The way sets are mapped into integers consists in first using a tokenizer to map from strings to sequences of tokens (by default this is done by splitting on spaces).
Then a dictionary of all the different token strings present in the column of the dataset is collected, then they are ranked by frequency and an increasing integer ID is assigned to them from the most frequent to the most rare (with 0 being assigned to <PAD>
used for padding and 1 assigned to <UNK>
item).
The column name is added to the JSON file, with an associated dictionary containing:
- the mapping from integer to string (
idx2str
) - the mapping from string to id (
str2idx
) - the mapping from string to frequency (
str2freq
) - the maximum length of all sequences (
sequence_length_limit
) - additional preprocessing information (by default how to fill missing values and what token to use to fill missing values)
Text
features are treated in the same way of sequence features, with a couple differences.

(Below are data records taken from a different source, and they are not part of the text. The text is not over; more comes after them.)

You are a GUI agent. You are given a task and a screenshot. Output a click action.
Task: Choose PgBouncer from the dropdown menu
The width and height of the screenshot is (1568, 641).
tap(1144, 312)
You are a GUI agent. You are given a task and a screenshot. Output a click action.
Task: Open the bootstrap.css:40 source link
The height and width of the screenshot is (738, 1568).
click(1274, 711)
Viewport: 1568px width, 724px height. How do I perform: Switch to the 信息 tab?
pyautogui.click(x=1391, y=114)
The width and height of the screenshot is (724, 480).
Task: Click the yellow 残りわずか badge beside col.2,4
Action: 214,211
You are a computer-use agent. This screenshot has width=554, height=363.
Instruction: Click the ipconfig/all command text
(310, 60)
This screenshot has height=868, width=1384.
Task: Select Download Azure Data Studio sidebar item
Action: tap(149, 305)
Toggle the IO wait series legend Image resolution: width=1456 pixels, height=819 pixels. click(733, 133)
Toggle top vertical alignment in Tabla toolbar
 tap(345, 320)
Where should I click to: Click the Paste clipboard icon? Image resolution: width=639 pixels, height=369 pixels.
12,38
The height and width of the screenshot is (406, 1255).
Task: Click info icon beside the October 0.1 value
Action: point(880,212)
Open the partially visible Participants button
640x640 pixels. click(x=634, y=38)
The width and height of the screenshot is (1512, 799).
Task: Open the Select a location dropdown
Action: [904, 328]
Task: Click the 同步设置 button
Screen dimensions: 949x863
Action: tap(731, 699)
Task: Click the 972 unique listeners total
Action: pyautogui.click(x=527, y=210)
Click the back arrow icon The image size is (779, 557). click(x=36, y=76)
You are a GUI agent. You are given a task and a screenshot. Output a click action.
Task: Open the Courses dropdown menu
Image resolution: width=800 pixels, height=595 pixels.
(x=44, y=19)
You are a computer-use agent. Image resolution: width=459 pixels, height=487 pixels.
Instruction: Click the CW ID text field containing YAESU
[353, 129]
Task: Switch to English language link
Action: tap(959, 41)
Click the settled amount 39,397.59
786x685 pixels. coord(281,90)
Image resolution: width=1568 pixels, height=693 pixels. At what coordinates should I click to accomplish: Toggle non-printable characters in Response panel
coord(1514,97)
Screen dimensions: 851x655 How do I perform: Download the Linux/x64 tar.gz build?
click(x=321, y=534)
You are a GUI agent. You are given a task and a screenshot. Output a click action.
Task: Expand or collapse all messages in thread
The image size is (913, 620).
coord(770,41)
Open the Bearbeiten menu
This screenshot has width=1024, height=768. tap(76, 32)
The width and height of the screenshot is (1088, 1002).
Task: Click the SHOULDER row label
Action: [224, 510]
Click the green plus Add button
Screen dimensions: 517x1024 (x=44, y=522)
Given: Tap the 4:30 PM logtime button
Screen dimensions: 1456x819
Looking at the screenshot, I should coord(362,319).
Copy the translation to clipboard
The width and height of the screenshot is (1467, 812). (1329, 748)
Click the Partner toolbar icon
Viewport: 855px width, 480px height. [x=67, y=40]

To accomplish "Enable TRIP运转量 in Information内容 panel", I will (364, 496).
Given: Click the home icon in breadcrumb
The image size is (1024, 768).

Two different tokenizations happen, one that splits at every character and one that uses a spaCy based tokenizer (and removes stopwords), and two different keys are added to the HDF5 file, one for the matrix of characters and one for the matrix of words.
The same thing happens in the JSON file, where there are dictionaries for mapping characters to integers (and the inverse) and words to integers (and their inverse).
In the configuration you are able to specify which level of representation to use: the character level or the word level.
Timeseries
features are treated in the same way of sequence features, with the only difference being that the matrix in the HDF5 file does not have integer values, but float values.
Moreover, there is no need for any mapping in the JSON file.
Image
features are transformed into a int8 valued tensor of size n x h x w x c
(where n
is the size of the dataset and h x w
is a specific resizing of the image that can be set, and c
is the number of color channels) and added to HDF5 with a key that reflects the name of column in the dataset.
The column name is added to the JSON file, with an associated dictionary containing preprocessing information about the sizes of the resizing.